*EXERCISE OBJECTIVE*
I would like you to print all the records below exactly as they are.

*RECORDS SUPPLIED*

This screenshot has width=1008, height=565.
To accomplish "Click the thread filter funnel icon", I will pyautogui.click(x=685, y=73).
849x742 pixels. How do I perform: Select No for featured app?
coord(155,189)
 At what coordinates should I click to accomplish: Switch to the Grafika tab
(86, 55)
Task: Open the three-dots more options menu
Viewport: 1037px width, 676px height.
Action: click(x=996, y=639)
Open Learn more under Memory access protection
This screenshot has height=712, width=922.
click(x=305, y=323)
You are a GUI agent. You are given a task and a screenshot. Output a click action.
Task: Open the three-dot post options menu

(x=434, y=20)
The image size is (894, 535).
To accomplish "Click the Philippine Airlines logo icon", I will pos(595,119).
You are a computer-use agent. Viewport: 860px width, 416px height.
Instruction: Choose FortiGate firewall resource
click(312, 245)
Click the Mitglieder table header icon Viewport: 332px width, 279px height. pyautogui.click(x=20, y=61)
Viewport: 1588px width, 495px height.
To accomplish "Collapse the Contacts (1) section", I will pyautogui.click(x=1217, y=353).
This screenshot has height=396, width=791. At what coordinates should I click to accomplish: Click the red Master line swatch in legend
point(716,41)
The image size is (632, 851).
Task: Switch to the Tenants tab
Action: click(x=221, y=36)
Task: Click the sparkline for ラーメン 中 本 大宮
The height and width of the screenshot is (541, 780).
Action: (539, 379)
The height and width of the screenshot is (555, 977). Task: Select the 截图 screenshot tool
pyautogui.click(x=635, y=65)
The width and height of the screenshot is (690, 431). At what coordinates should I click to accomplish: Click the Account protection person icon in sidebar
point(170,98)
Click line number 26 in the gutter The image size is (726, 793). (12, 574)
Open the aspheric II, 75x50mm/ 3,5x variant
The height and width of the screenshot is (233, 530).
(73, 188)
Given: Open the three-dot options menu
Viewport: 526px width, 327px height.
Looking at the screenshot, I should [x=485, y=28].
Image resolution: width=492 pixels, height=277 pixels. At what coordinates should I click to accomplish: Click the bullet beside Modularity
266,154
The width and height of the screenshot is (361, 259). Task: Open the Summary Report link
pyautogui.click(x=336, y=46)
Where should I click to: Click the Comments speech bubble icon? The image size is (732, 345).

*WRITTEN SOLUTION*
This screenshot has width=1008, height=565.
To accomplish "Click the thread filter funnel icon", I will pyautogui.click(x=685, y=73).
849x742 pixels. How do I perform: Select No for featured app?
coord(155,189)
 At what coordinates should I click to accomplish: Switch to the Grafika tab
(86, 55)
Task: Open the three-dots more options menu
Viewport: 1037px width, 676px height.
Action: click(x=996, y=639)
Open Learn more under Memory access protection
This screenshot has height=712, width=922.
click(x=305, y=323)
You are a GUI agent. You are given a task and a screenshot. Output a click action.
Task: Open the three-dot post options menu

(x=434, y=20)
The image size is (894, 535).
To accomplish "Click the Philippine Airlines logo icon", I will pos(595,119).
You are a computer-use agent. Viewport: 860px width, 416px height.
Instruction: Choose FortiGate firewall resource
click(312, 245)
Click the Mitglieder table header icon Viewport: 332px width, 279px height. pyautogui.click(x=20, y=61)
Viewport: 1588px width, 495px height.
To accomplish "Collapse the Contacts (1) section", I will pyautogui.click(x=1217, y=353).
This screenshot has height=396, width=791. At what coordinates should I click to accomplish: Click the red Master line swatch in legend
point(716,41)
The image size is (632, 851).
Task: Switch to the Tenants tab
Action: click(x=221, y=36)
Task: Click the sparkline for ラーメン 中 本 大宮
The height and width of the screenshot is (541, 780).
Action: (539, 379)
The height and width of the screenshot is (555, 977). Task: Select the 截图 screenshot tool
pyautogui.click(x=635, y=65)
The width and height of the screenshot is (690, 431). At what coordinates should I click to accomplish: Click the Account protection person icon in sidebar
point(170,98)
Click line number 26 in the gutter The image size is (726, 793). (12, 574)
Open the aspheric II, 75x50mm/ 3,5x variant
The height and width of the screenshot is (233, 530).
(73, 188)
Given: Open the three-dot options menu
Viewport: 526px width, 327px height.
Looking at the screenshot, I should [x=485, y=28].
Image resolution: width=492 pixels, height=277 pixels. At what coordinates should I click to accomplish: Click the bullet beside Modularity
266,154
The width and height of the screenshot is (361, 259). Task: Open the Summary Report link
pyautogui.click(x=336, y=46)
Where should I click to: Click the Comments speech bubble icon? The image size is (732, 345).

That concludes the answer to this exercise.